Come Agassi, Totti. Il riferimento è “Open”, autobiografia bestseller di Andre Agassi, scritta a quattro mani con il premio Pulitzer J. R. Moehringer: racconto avvincente sull’uomo e il campione, dentro e fuori dal campo. Da applauso. E sembra seguire proprio questa direzione il doc “Mi chiamo Francesco Totti” di Alex Infascelli, opera che prende le mosse dal libro “Un Capitano”, scritto da Totti con Paolo Condò.
Pros&Cons. Non bisogna di certo essere appassionati di calcio o tifosi della Roma per lasciarsi conquistare da “Mi chiamo Francesco Totti”. Il doc emoziona, e non poco, seguendo le tappe della carriera di un campione dai primi scarpini fino al commovente ritiro nel 2017. C’è tutto nel racconto, pubblico e privato, sport e famiglia.
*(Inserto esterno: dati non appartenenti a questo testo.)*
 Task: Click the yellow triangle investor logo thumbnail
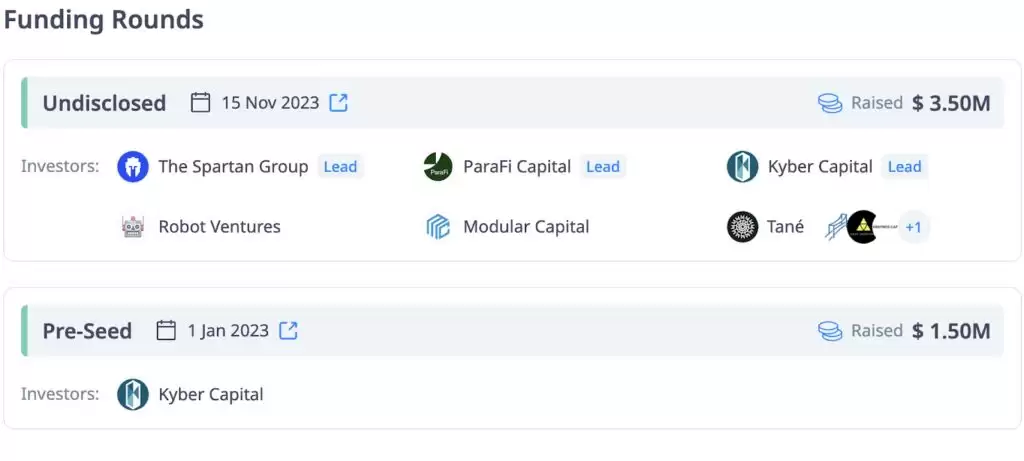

E soprattutto la famiglia e il clan degli amici di sempre costituiscono i punti fermi nel sistema solare Totti. A ben vedere, il calcio è il filo rosso narrativo, con tutti gli alti e bassi vissuti fedelmente con la squadra amata: dall’estasi per lo scudetto nel 2001 ai giorni difficili dell’infortunio nel 2006, passando per la vittoria ai Mondiali in Germania oppure alle tensioni con l’allenatore Luciano Spalletti, fino a quel 28 maggio 2017 con l’addio al pallone al termine della partita con il Genoa. Alex Infascelli è un regista di talento, che sa usare bene la macchina da presa, e firma questo doc accettando di condividere molto con lo stesso Totti, senza paura di esserne schiacciato. E il film funziona, e pure molto bene, perché unisce cronaca sportiva a raccordi privati-familiari, tutti marcati da tenerezza e pudore, come pure da quell’inconfondibile carica ironica tipica di Totti. C’è tutto nel documentario, soprattutto emerge forte quell’infinito amore per il calcio, per la squadra della Roma e per la Capitale. 100 minuti coinvolgenti ed emozionanti, da non mancare.